Suitably inspired and having visited top London studios with John, Dave's impending career-change began taking shape. 
"I knew from my own experience that local bands and musicians were at a disadvantage by having to travel to Edinburgh or further afield to make a demo tape of any quality," explains Dave. 
Finding premises for his venture was not a problem and he knew that the top-floor rehearsal rooms in High Street, Galashiels, which he leased from his father, retired solicitor Arthur Little, could be adapted to suit his purposes.
Thus in 1991, armed with an eight-track portastudio, a kit of drums, the plethora of percussive knick-knacks he had accumulated over the years, a handful of microphones and a set of battered speakers, Dave opened Sound Station for business.
Ironically his first clients - post punk rockers
The Mansel Storme Band - were not from the Borders, but from Edinburgh, and that inward flow from the capital has continued over the decade. The result of that session - the album Eroticnarcotic - is stored among literally hundreds of cassettes, CDs and other momentos of successful sessions, which are meticulously filed in the studio.

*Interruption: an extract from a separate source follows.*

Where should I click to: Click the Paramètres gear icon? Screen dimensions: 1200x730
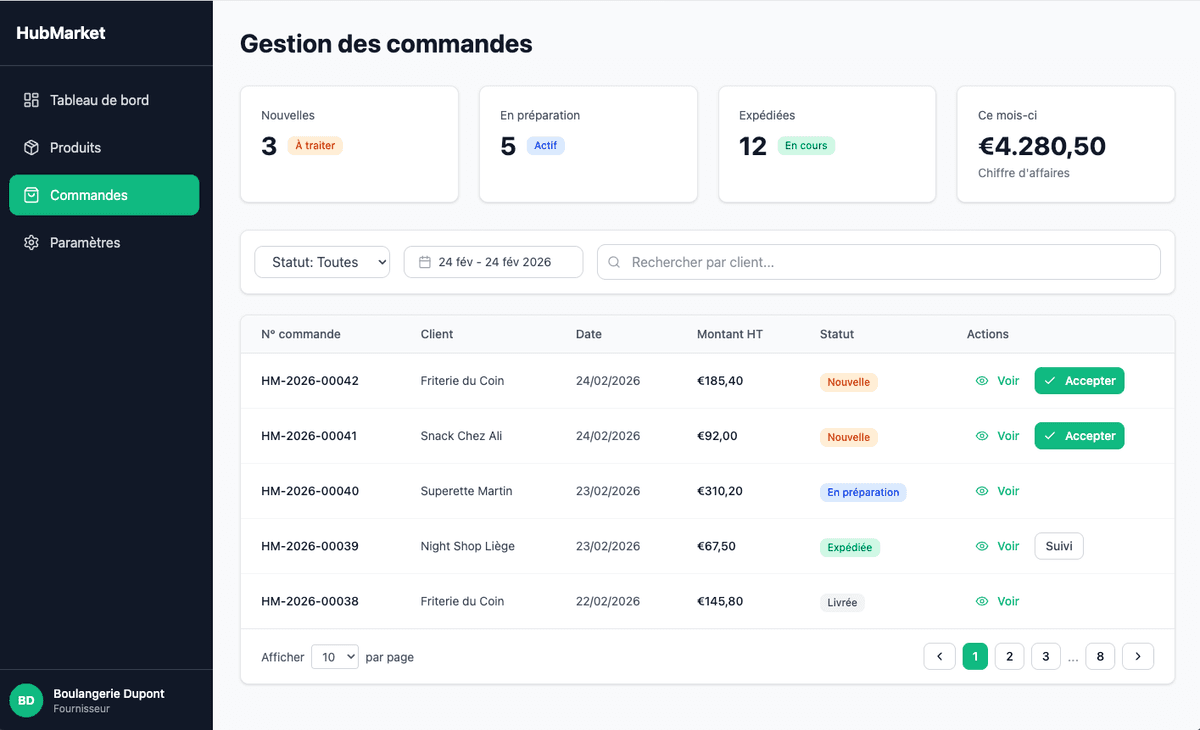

The ten years of Sound Station have coincided with a dynamic period of change in recording technology and Dave admits it has been an expensive business keeping pace. With his latest investment, he is confident he can vie with the best, although his rates are surprisingly competitive.


Technology

"Technology may have moved on, but what has remained constant is the need for musicians to showcase their work, whether in pursuit of an audition on "Popstars" or "Stars in Their Eyes", or simply for their own satisfaction," asserts Dave.
The job of running a successful studio has its lighter moments and he admits his role often extends to that of amateur psychologist, convincing artistes tactfully that they could do better, and mediator, bringing calm when artistic temperaments flare up. 
The best anecdotes must remain confidential, although he recalls only too well a session to which thirsty band members had brought a barrel of beer. A taste, however, suggested that the ale was "off" and it was poured down the sink in the studio kitchen. Unfortunately, the dodgy brew re-appeared in the toilets of the premises below - the consultation offices of the Borders Council on Alcohol, which smelled like a brewery for several days!
And during the Bill McLaren session, the great man passed around his special brand of throat sweeties - so strong that the recording was delayed as the crew succumbed to fits of convulsive coughing.
"It's memorable incidents like that which make this a unique and very enjoyable job," smiles Dave.